Thread: files and strings in C??

  1. #1
    Registered User
    Join Date
    Oct 2011

    files and strings in C??


    I have a question regarding this code. This code is supposed to extract ASCII values from the input in the file testme.txt (which only contains: KMN) and then convert every character to ASCII (K = 75. M = 77, etc..) but for some reason the code only converts the first character.
    I want to use fscanf only.

    #include <stdio.h>
    int main(void){
        char ac;
        FILE *inp, *outp;
        inp = fopen("testme.txt","r");
        outp = fopen("testme.out","w");
        printf("The number read from the file is %d.\n",ac);
        fprintf(outp,"ASCII was %d.\n",ac);
        return (0);

  2. #2
    C++ Witch laserlight's Avatar
    Join Date
    Oct 2003
    The reason is that you only read the first character

    You could read the characters in a loop instead, ending when EOF is reached. Since you don't appear to have any special formatting requirements, it probably makes more sense to use fgetc instead of fscanf for this.
    Quote Originally Posted by Bjarne Stroustrup (2000-10-14)
    I get maybe two dozen requests for help with some sort of programming or design problem every day. Most have more sense than to send me hundreds of lines of code. If they do, I ask them to find the smallest example that exhibits the problem and send me that. Mostly, they then find the error themselves. "Finding the smallest program that demonstrates the error" is a powerful debugging tool.
    Look up a C++ Reference and learn How To Ask Questions The Smart Way

  3. #3
    Third Eye Babkockdood's Avatar
    Join Date
    Apr 2010
    It only reads the first value because you only tell it to read the first value, fscanf is only called once. You need to use a loop.

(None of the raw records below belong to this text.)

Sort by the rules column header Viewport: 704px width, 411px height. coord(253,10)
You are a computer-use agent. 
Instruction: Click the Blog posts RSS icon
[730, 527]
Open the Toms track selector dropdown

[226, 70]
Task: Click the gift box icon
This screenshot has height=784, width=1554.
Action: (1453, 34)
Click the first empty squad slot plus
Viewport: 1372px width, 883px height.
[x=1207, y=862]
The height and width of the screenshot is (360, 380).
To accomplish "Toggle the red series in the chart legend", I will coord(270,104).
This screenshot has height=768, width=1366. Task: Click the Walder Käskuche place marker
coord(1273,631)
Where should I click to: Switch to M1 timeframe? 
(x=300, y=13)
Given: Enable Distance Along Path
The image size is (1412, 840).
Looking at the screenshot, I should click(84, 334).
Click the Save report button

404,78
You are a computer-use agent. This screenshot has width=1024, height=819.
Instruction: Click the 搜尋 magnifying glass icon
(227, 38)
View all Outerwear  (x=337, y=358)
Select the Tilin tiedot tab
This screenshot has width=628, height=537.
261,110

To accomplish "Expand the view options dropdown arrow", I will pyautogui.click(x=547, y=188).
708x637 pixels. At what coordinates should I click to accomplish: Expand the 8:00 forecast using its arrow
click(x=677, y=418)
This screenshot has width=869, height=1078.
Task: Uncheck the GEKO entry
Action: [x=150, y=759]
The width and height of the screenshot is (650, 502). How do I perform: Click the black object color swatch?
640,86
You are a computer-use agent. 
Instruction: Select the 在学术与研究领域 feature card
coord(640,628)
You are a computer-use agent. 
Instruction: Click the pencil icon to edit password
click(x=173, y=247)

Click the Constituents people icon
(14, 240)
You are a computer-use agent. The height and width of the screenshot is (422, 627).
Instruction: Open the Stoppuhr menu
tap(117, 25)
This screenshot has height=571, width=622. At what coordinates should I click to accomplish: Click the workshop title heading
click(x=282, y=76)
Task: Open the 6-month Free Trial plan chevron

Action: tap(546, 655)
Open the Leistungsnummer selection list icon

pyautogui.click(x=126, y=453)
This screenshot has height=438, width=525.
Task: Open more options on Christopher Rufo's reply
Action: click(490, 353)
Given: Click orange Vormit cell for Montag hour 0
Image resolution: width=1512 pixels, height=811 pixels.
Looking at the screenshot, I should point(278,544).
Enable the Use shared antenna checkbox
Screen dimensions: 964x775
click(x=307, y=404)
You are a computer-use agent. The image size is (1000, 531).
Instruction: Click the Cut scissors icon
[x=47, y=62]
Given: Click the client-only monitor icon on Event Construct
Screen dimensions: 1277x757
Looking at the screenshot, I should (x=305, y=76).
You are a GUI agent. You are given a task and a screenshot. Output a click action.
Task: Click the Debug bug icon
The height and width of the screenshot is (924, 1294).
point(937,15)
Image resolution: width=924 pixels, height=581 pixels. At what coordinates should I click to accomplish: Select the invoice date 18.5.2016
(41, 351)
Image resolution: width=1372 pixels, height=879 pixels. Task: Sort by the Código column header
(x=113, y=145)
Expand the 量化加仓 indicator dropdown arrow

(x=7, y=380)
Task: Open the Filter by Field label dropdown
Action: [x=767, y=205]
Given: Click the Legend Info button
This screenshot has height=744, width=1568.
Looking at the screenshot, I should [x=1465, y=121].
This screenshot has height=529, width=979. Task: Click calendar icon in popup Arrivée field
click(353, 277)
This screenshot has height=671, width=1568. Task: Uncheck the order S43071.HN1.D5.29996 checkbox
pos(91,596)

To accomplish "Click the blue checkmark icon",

    inp = fopen("testme.txt", "r");
    outp = fopen("testme.out", "w");
    int x;
    while ((x = fgetc(inp)) != EOF) {
        printf("%d ", x);
        fprintf(outp, "%d ", x);
    fprintf(outp, "\n");

    fgetc() returns a character from a file stream. In the context in which you're only looking for character input, you should use fgetc() instead of fscanf(). fscanf() works, but fgetc() is more efficient. Since I put the x assignment inside the while loop's conditional, x is assigned once every time the loop repeats, and fgetc will return the next character in the stream. The while loop is essentially saying:

    read a character
    if character is not the end-of-file indicator (EOF),
        print character in decimal form to stdout
        print character in decimal form to outp
    Read this for more info: For, While and Do While Loops in C -
    Last edited by Babkockdood; 10-09-2011 at 10:28 PM.